What is Social Host Liability
Social host liability is a legal term and area of law that deals with the liability of a person who supplies liquor to a guest. Under social host liability laws, the host shares any liability incurred as a result of actions by an intoxicated guest to whom he or she has served liquor. This law is similar to dram shop liability which applies to bars, taverns, liquor stores and other businesses that serve alcohol.
BREAKING DOWN Social Host Liability
These laws have particular relevance in the area of drinking and driving, with the host sharing the liability if an inebriated guest meets with an accident. The scope of social host liability laws varies in different jurisdictions, with some states focusing on the serving of liquor to underage youth rather than to intoxicated adults.

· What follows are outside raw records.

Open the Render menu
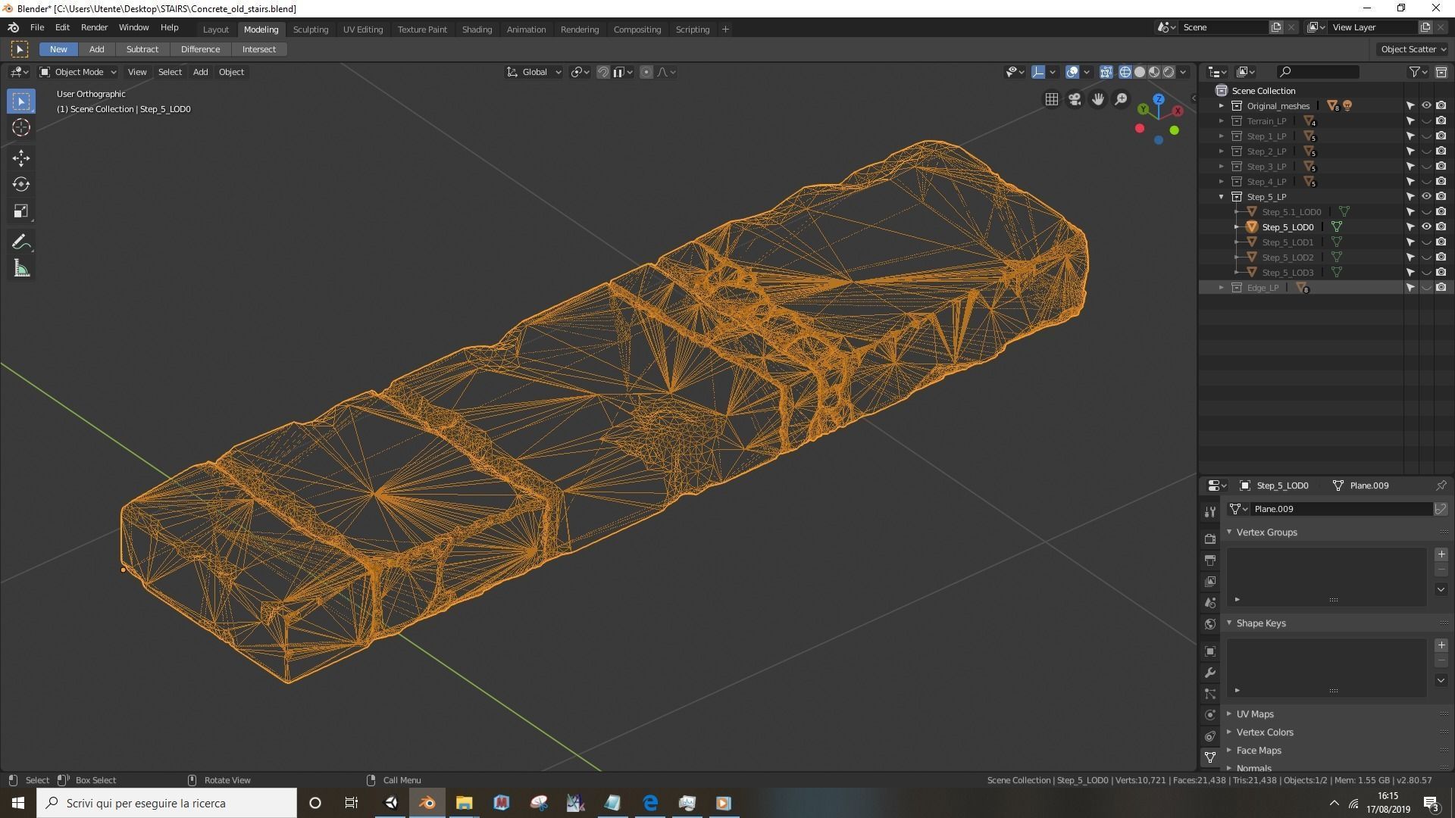This screenshot has height=818, width=1455. tap(94, 27)
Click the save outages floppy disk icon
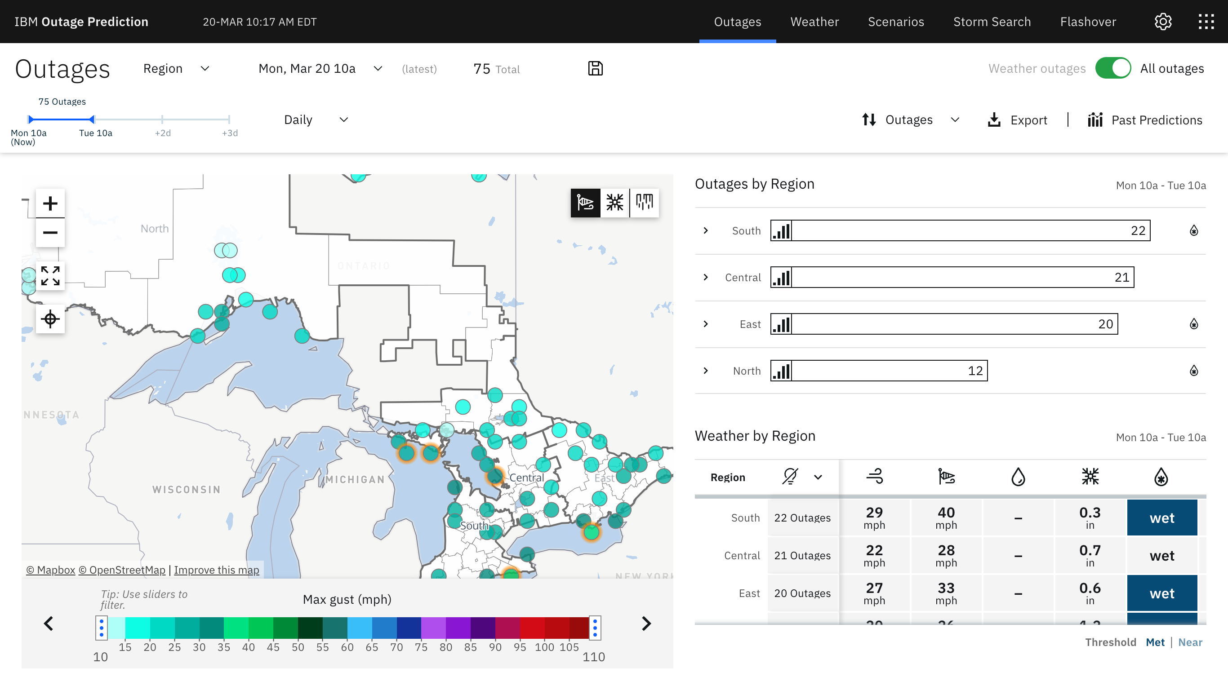Image resolution: width=1228 pixels, height=690 pixels. pos(596,68)
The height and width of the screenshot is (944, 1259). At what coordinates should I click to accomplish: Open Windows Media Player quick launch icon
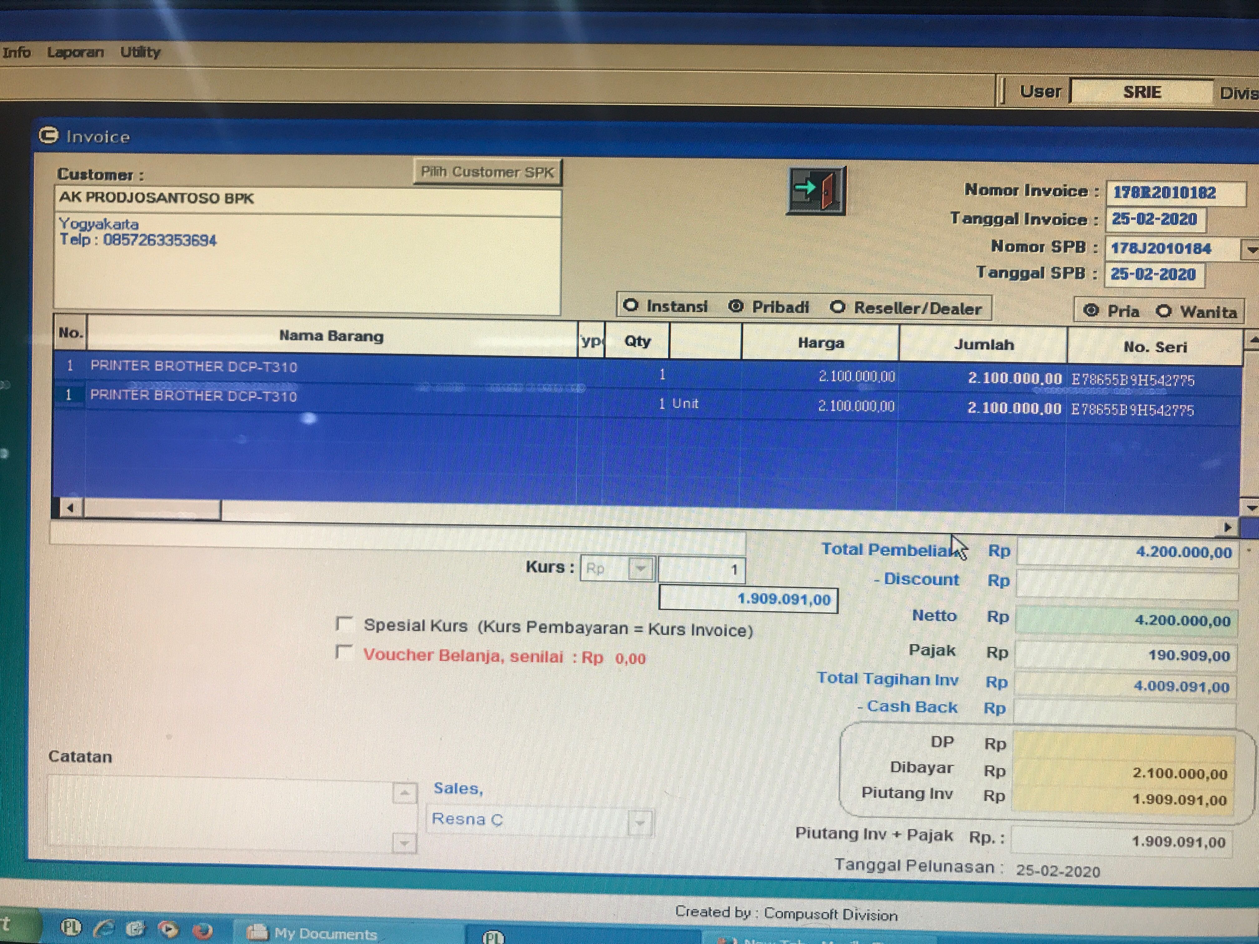click(x=168, y=930)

Social Host Liability for Underage Drinking
In the United States, adults have a legal responsibility not to furnish or serve alcohol to minors. Furnish means to make alcohol available, while serve means to “knowingly and affirmatively deliver” alcohol to minors. In nine states, social host liability laws apply only to adults who furnish or serve alcohol to minors. In these states, adults can be held liable for deaths or injuries caused by intoxicated minors, if they can be found to have furnished or served the alcohol to the minors. In Illinois, the social host liability law covers illegal drugs as well as alcohol.
This may be true even if the adult(s) in question were not present at the time of the underage drinking. For example, 16-year-old Tom’s parents go out of the town for the weekend, and while they are away, Tom throws a party at which there is underage drinking. Someone drives drunk, and gets into an accident resulting in injury or death. Tom’s parents may be held liable, if it can be shown that they knew or should have known that Tom would throw a party and offer alcohol to his underage guests in their absence. In some jurisdictions, Tom himself might be held liable for giving alcohol to his underage guests.
Social Host Liability for Adults
In 18 states, social host liability laws apply to guests of all ages. In some jurisdictions, these laws hold the host liable not only for injuries suffered by an intoxicated guest, but also for injuries or death to third parties arising from actions taken by an inebriated guest. In other jurisdictions, such as New Jersey, the host is liable only for injuries or death to the third party, and not to the guest.